This week we met with State Senator Mark Miller to discuss unions and the future of the progressive movement in Wisconsin.

Mark: I have read about the Indivisible movement in the papers and I’ve been so happy to see this taking place all over the country. I know that there have been lots of set backs since Act 10, I was the Democratic leader then, but I’m pleased to see the sustained energy.

Question: Which do you think has the larger impact on the people of Wisconsin: union issues or redistricting and voter suppression.

Mark: Not everyone appreciates the importance of unions. Unions are one part of relieving economic distress. If you can negotiate pay it is easier to raise wages. This is how you can raise household income. For many people, for example the ones who voted for Trump, this is not as big of an issue. Some of these people feel left behind by the economy due to short comings in our policies. These are the same people that voted for Obama before, but voted for Trump due to economic distress. So people are impacted by both, but unions are not on their radar as much.

Question: Is there a way to have progressive feet on the ground against gerrymandering and ALEC (American Legislative Exchange Council)?

Mark: People don’t always want to hear about these issues from politicians like myself, they typically prefer to hear it from neighbors. That is why grass root efforts like this are important. Compared to how we used to be, we are so extremely divided into camps now. When I first ran for office it was split about one third of people would always vote Democrat, one third would always vote Republican, and the middle is where the decisions would be made. Now the split is more like 45% Democrat and 45% Republican, and the remaining 10% in the middle swings it. Focus on the Wisconsin Supreme Court races. The transparency (or lack of transparency) of money in politics is an important issue that the Supreme Court would help. If we focus on this race it could be a way to allow for more disclosure.
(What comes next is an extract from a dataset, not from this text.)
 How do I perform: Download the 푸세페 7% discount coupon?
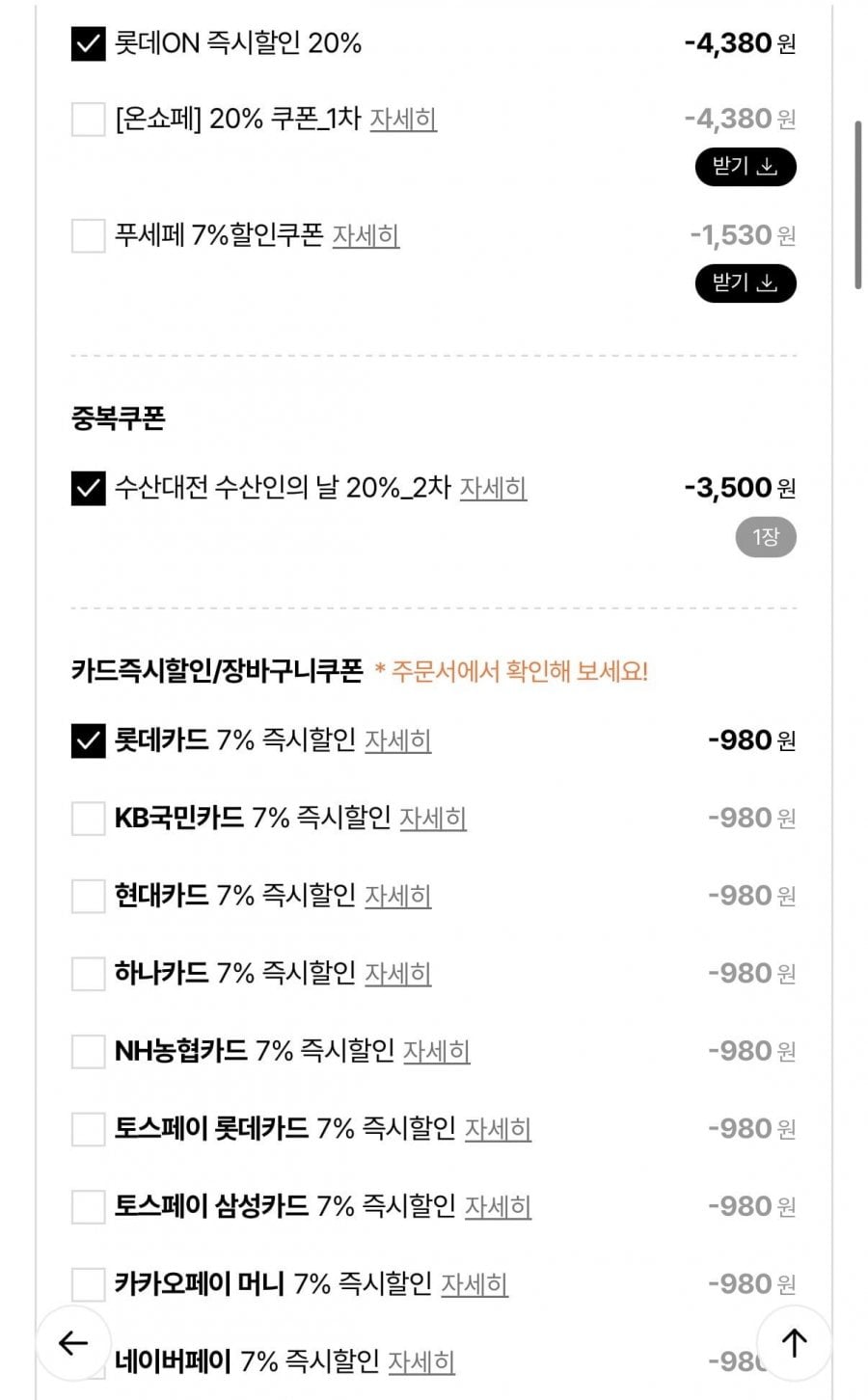(x=745, y=283)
Question: There is a proposal out about Badger care for all. What are your thoughts?

Mark: This would allow people to buy into Wisconsin’s version of Medicaid. I am already signed on and support this. When I was a private employer, my ability to provide benefits for my employees relied on how we did the previous year. If our profits were down, coverage for pregnancy was typically dropped because we couldn’t afford it. I did not like this. If you are a citizen of an industrialized area, you should have health insurance.

Question: What are you working on right now and what are your areas of focus?

Mark: My main focus is on elections and environmental issues. Elections are fundamental to our democracy and should be determined by the campaign and not unknown third-party money. We should also have public funding for Supreme Court races. I have also been active in working on issues of water management in the Central Sands area of Wisconsin.

Rep. Mark Pocan has also encouraged us to create a Progressive Caucus in the State Senate and we are moving forward with this idea. You’ll be hearing more about this in the future. We will introduce progressive legislature and have a core of people who can meet with groups like yours.